今日は何回ぶつけるだろうか。10回ぐらいで済むといいんだけど。
『……?なんですか?』
ふと、横から視線が向けられているのに気づいた。
もしかして険しい顔してたかな。なんかついてたとか。
そんな考えはすぐに黒尾さんのつぶやきにかき消された。
「いや、思ったより元気そうだったから安心しただけだよ」
『…あぁ、昨日のことですか?』
まぁな、と言って、頭をガシガシとかく。
ぐっと前に体を倒して伸ばしながら、会話を続ける。
「あのまま許されなくても不思議じゃないぐらいの内容だったからな。今日普通にプレーしてて安心した」
この人はこの人で考えててくれたんだな。バレー好きに悪い人はいないということだろうか。

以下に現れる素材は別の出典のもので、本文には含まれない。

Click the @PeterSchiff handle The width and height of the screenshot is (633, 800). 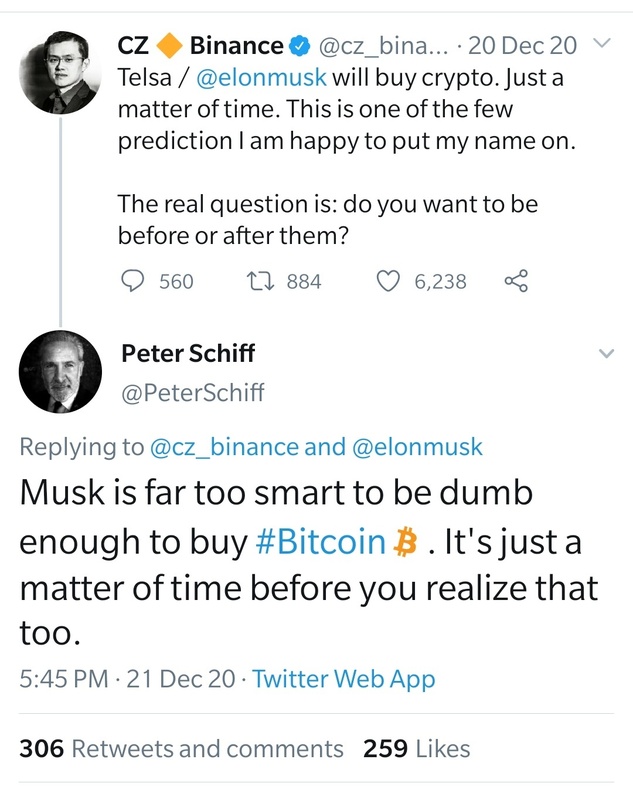tap(192, 393)
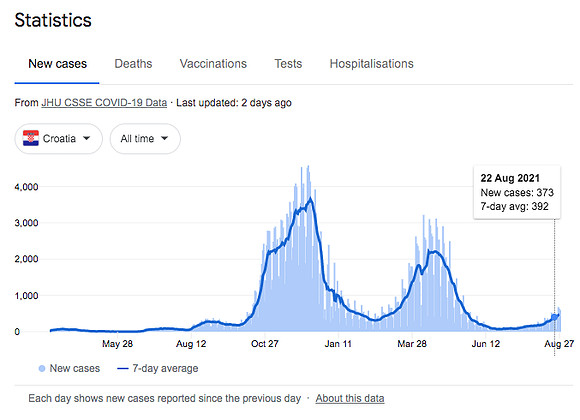Open the Tests tab
This screenshot has width=580, height=420.
288,64
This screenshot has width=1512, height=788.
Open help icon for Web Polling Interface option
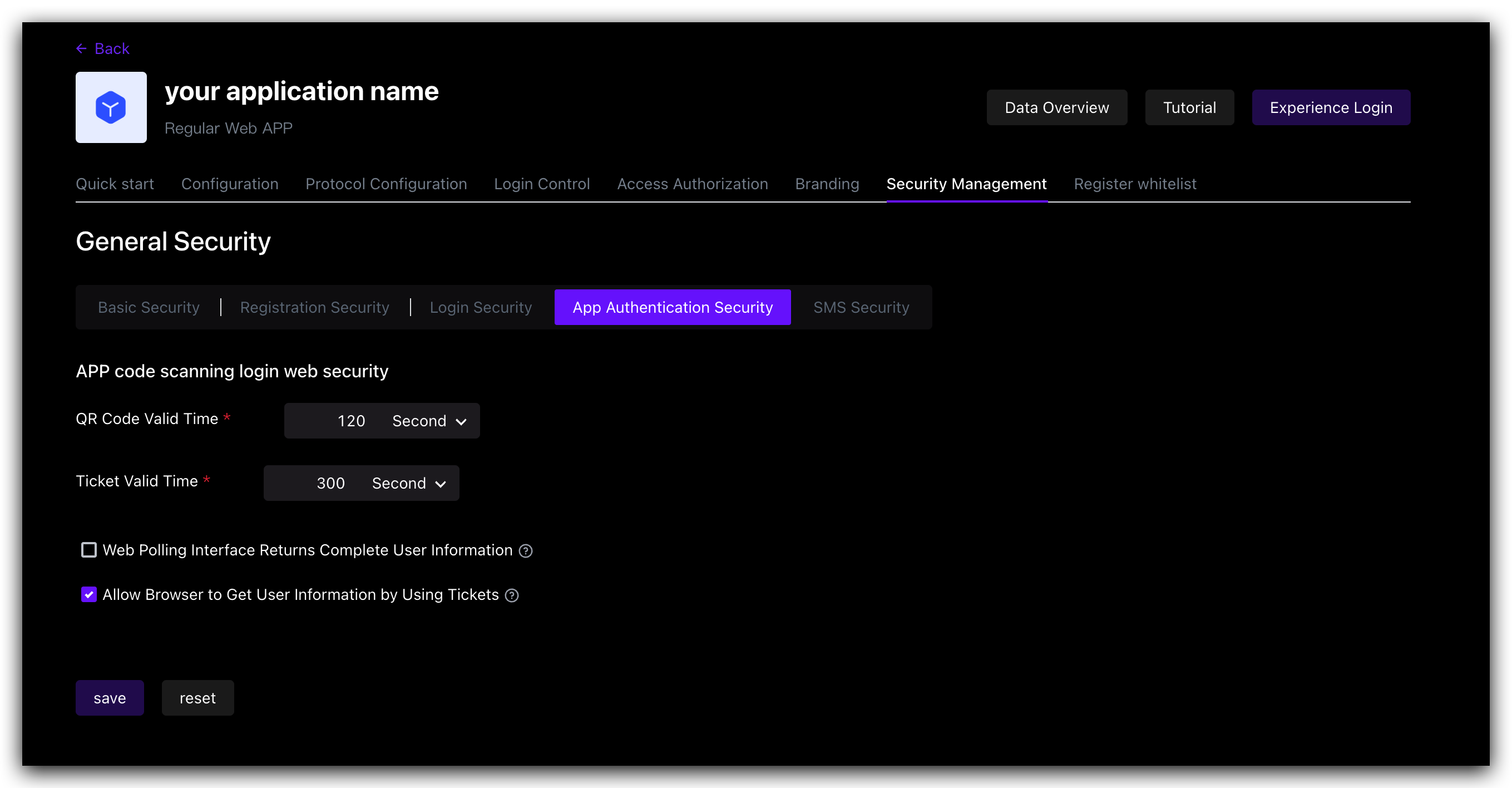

それとも、俺の周りの人たちがみんな良い人なだけなのだろうか。
どちらにしても環境に恵まれていることを実感する。
……これでトサカじゃなくて挑発がなかったら女子にモテモテなんだろうなぁ…
あ、でもそしたら黒尾さんの個性なくなっちゃうかな
「おい、いま絶対失礼なこと考えてるだろ」
『いや別に黒尾さんがモテるのは個性がなくなったときだけだなぁと思ってただけで…』
「めちゃくちゃ失礼だな!!」
『…ふふっ、いえ、いい人だなぁと思ってましたよ』
黒尾さんのノリツッコミが面白くて、つい笑みが溢れる。
あの言葉のあとだったから信憑性がなかったのか、渋い顔をされた。
「…よし。第3体育館行くか。
おーい、木兎、赤葦ー!」
ストレッチを終えて、二人に声をかける。そのまま体育館に直行した。
今日も昨日のように動画を見ては少し跳び方や意識を変えてやってみて、また考えて、を繰り返していた。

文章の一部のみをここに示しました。